Fired Douglass teachers who raised the allegations, however, contend the district officials had ignored their complaints for three years.
Oklahoma Gazette first reported the allegations in June, when district officials launched the probe at the request of former teachers and the local chapter of the National Association for the Advancement of Colored People.
Sandra Park, the district’s deputy superintendent, announced Oct. 10 that Staples had been placed on administrative leave with pay. Although she said a majority of the accusations are unfounded, “we are continuing our investigation of the remaining allegations.”
Park did not comment about whether some allegations had merit.
Stephanie Carter, one of the ex-teachers accusing Staples of fraud, said the district’s action is a positive start.
“We’ve been saying it for three years. Karl Springer (OKCPS Superintendent) knew it,” Carter said. “The school board knew for three years, but they just kinda stuck it under the rug.”
She is among a number of former teachers, aides and others who say they and “dozens of others” were fired by Staples, because they refused to change failing grades and poor attendance records to make the beleaguered school look as if it was improving.
Marcia Muhammad, former assistant principal, said the district’s action was a milestone in their quest for an investigation.
“We’re not going to be happy until [district officials] clean it out,” she said. “It’s about our children.

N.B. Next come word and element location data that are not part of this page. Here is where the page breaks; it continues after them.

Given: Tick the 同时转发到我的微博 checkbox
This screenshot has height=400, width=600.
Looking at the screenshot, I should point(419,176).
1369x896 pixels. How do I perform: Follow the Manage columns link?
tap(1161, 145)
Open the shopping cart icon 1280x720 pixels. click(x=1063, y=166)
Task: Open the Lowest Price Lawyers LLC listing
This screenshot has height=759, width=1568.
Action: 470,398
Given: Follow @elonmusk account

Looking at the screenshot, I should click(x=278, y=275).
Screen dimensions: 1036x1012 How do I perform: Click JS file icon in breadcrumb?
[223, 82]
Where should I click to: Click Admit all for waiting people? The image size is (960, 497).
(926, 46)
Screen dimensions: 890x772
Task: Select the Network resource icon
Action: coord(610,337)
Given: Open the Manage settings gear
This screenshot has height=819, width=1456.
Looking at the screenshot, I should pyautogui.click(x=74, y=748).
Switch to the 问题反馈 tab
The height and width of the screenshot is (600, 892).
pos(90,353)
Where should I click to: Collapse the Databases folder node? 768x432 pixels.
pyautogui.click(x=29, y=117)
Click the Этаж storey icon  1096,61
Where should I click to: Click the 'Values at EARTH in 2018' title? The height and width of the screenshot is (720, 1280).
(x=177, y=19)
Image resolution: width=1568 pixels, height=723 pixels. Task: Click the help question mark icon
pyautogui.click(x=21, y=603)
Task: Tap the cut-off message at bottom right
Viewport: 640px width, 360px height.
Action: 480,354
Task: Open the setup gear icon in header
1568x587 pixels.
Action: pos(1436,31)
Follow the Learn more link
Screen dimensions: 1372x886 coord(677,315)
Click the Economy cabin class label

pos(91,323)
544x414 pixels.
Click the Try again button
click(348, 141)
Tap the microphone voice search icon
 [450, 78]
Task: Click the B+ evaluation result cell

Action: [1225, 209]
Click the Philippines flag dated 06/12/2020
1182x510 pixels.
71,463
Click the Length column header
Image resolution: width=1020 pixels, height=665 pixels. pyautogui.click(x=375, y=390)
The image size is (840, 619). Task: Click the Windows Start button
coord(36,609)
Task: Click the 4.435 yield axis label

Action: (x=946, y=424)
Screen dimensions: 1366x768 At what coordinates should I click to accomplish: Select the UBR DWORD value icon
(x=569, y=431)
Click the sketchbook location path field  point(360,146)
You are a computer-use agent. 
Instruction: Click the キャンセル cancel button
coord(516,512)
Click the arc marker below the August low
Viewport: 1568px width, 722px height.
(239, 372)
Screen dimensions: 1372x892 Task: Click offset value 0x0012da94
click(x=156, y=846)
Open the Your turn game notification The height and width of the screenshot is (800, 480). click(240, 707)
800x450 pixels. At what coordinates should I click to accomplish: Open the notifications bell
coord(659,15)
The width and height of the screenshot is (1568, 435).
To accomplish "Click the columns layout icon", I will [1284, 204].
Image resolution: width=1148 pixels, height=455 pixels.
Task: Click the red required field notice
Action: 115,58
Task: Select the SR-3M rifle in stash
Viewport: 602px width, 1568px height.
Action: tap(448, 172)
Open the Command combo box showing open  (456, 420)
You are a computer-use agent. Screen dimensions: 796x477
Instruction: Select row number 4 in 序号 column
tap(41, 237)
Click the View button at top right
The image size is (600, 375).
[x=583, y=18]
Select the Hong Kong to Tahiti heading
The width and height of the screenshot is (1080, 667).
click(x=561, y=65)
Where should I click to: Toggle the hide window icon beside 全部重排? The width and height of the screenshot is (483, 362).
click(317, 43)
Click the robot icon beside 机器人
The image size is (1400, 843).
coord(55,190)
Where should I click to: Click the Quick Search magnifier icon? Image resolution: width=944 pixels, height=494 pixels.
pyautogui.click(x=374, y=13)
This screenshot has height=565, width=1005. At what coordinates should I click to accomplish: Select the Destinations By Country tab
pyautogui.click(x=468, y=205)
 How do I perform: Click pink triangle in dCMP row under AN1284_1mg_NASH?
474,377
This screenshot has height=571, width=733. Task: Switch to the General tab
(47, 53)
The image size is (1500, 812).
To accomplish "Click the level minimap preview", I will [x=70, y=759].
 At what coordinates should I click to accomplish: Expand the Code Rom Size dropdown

I’m happy, don’t get me wrong. But it doesn’t stop there.”
Muhammad and others, including those who picketed Douglass High for 49 days, said they are hopeful a separate investigation by the U.S. Department of Education will confirm their allegations. That probe began in September after Muhammad mailed affidavits and supportive documents to education department officials in Washington, D.C.
“We have more materials for the feds,” she said. “We have plenty.”
Twonnie Hill, a 2010 Douglass graduate, said she witnessed “illegal grade changing” of one of her fellow classmates at Staples’ behest.
Another graduate, Kanda Barnes, claimed she did not have a required 12th-grade English class. She maintains Staples gave her a C for both semesters of it, and alleges the principal let another student take an algebra class for her.
Muhammad said she believes the district investigation was going nowhere until federal authorities announced they, too, were on the case. Her son and two other men face criminal charges for an attack on Staples shortly after her firing.
To date, neither Staples nor the school board have commented on the allegations.